-- Text segment follows --
Wednesday, March 28, 2012

day 33 - fade to grey

i have been accused of being mean and bullying by two different women lately.  ironically they are both from the same faith background that i came from.  one no longer attends that kind of church, but is still firmly rooted in it's theology, and the other, ironically has just been going for the past couple of years.  i say ironic because it's not a common belief system and near non-existent in our area - god plopping her down into my circle makes me shake my head and wonder what he's up to. the other person is my sister.

i challenged my sister on health care, she's praying for the supreme court to kill the aca - she knows how social medicine has been a huge blessing in our life, how can she forget that even though our father had the best insurance money can buy that our inheritance was stolen from us because our father had to pay for my mothers medical bills when she died - it left him near bankrupt, medicare is saving him from ending up on welfare and she even has her own children in state sponsored medical care.  i challenged her hypocrisy - and she told me i was mean.  she made it this strange political war between conservative good and liberal evil.  she was on the right side of things, and i obviously had lost my way.
-- Text segment concluded --
-- Extracted material follows --
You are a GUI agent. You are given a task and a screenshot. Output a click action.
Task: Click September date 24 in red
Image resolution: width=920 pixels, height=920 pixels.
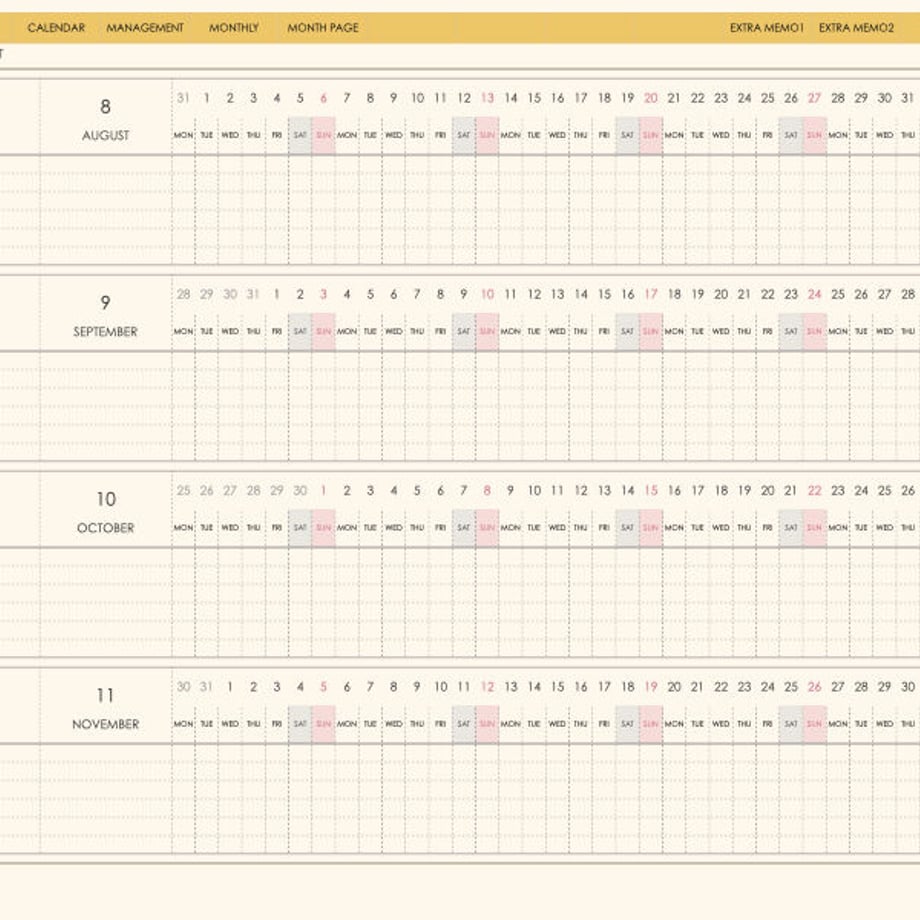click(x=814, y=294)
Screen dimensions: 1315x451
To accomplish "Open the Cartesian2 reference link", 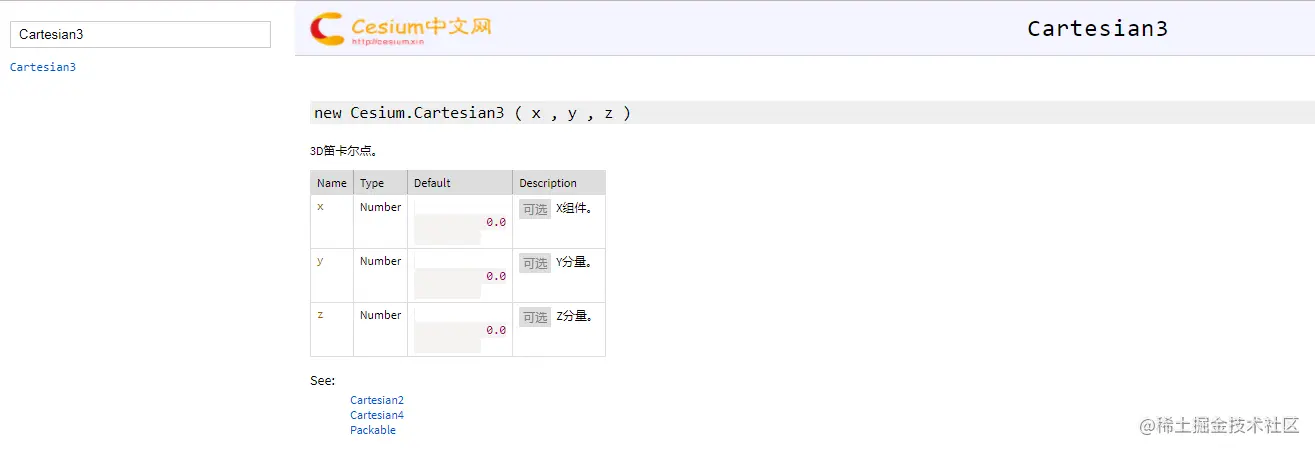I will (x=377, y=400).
-- Extracted material concluded --
-- Extracted material follows --
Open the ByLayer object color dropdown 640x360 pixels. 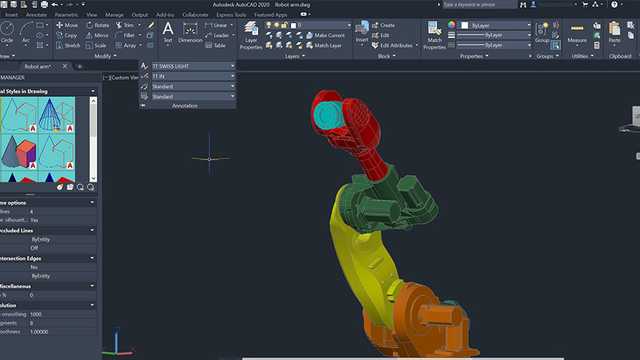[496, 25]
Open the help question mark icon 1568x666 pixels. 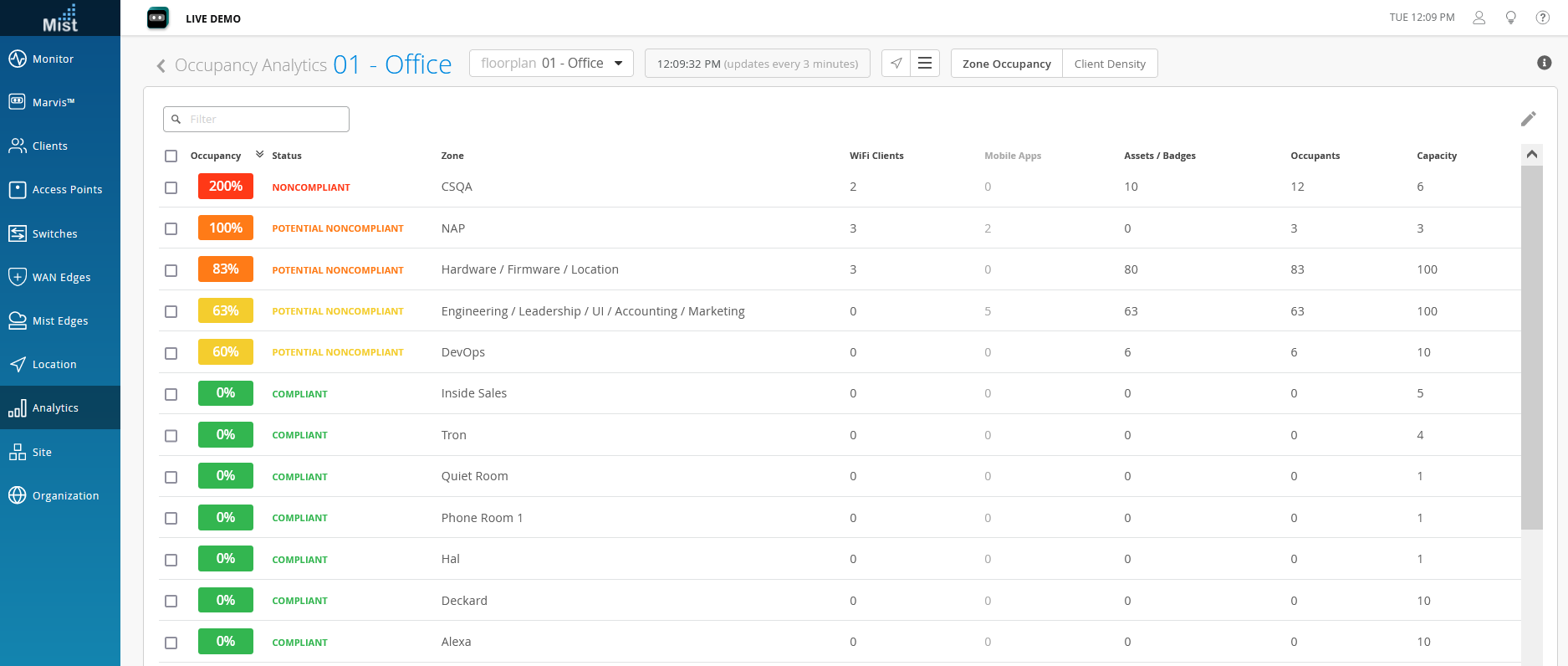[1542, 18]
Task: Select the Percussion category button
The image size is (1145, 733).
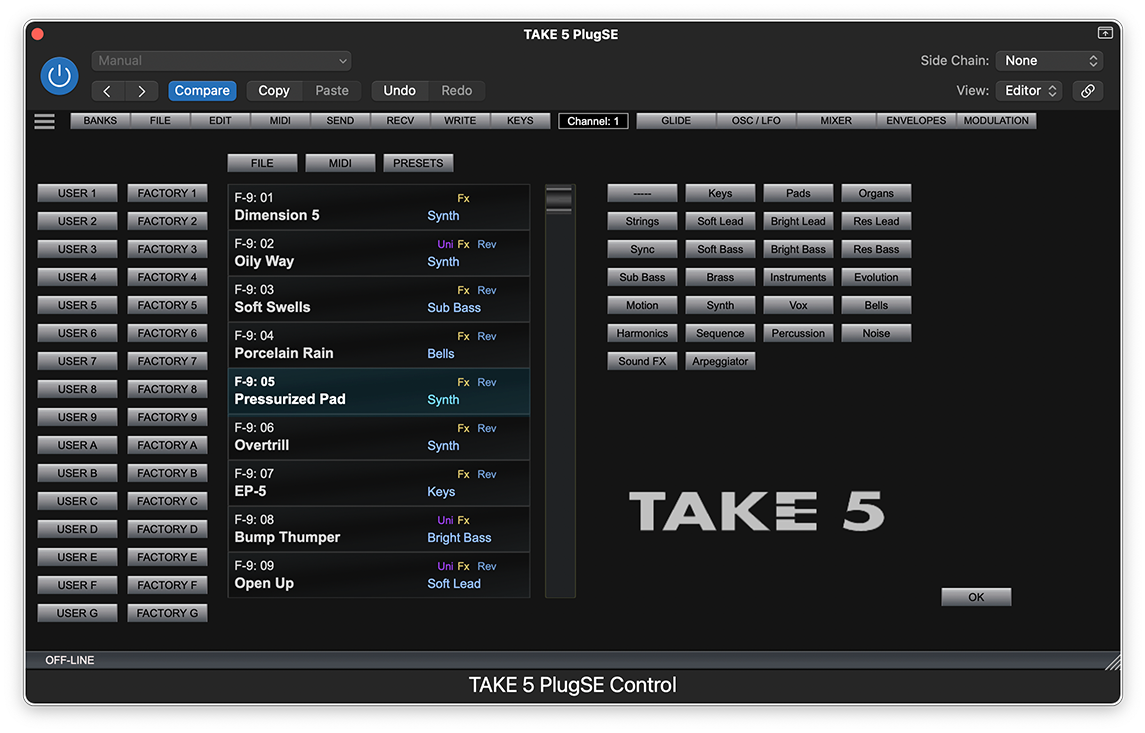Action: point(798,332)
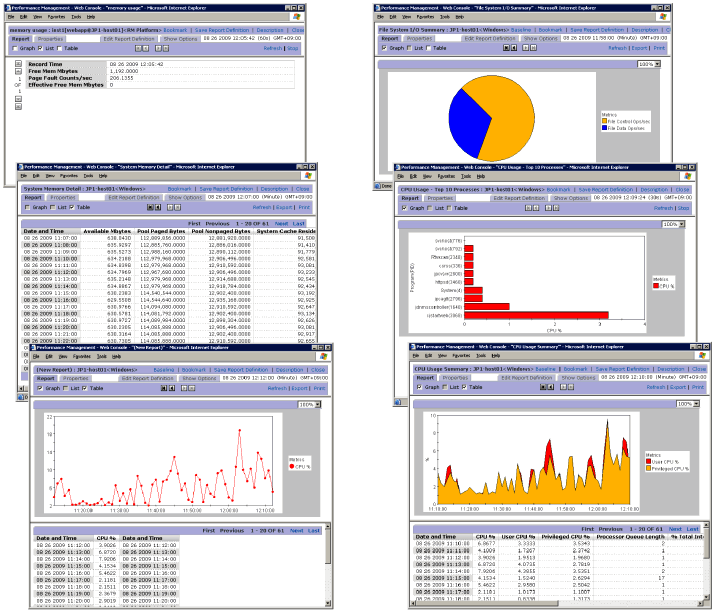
-- Extracted material concluded --
**Problems and tasks:**
A. In the blog post about being called mean, what is the writer's sister praying the Supreme Court will do?
B. Continue the blog post about being called mean, picking up after its last sentence.

**Answers for the tasks:**
A. She is praying for the Supreme Court to kill the ACA.

B.
this other woman burned through a whole afternoon blathering on in lingo that i haven't been exposed to in decades - it made me itch and squirm inside.  she has started to come to our recovery group and was asking for my help.  the few times i was able to get a word in edgewise i challenged some of her inconsistencies in the things she was saying.  i pointed out areas that might not be helping her in her hope for recovery and healing.

both painted me as the bad guy, the mean bully.  and it's totally possible that i am and can be - but while i usually take this stuff, apologize and move on i decided that this time i was going to sit with this and untangle it.  some of the things that i realized were really interesting.  fundamentalists are known for their black and white thinking, so are alcoholics.  the irony is not lost on me...  it was so important for my sister to reduce us to opposing teams - that way she could cheer for hers and hope mine lost.  it was empowering to realize this and help her understand that this had nothing to do with politics for me - it had to do with her, and my niece and nephews quality of life.  pointing out to her that we are not on teams, and this is not a game helped me smash that false dichotomy she had constructed.  i think it helped her to crack the door just a tiny bit.

i also was able to tell them both that their discomfort could just be that - their discomfort, laying it all at my feet wasn't healthy - maybe there actually was something that i was pointing out that really needed to see the light of day, and to blame me because i had aimed light at it might be easy, but in the long run counterproductive.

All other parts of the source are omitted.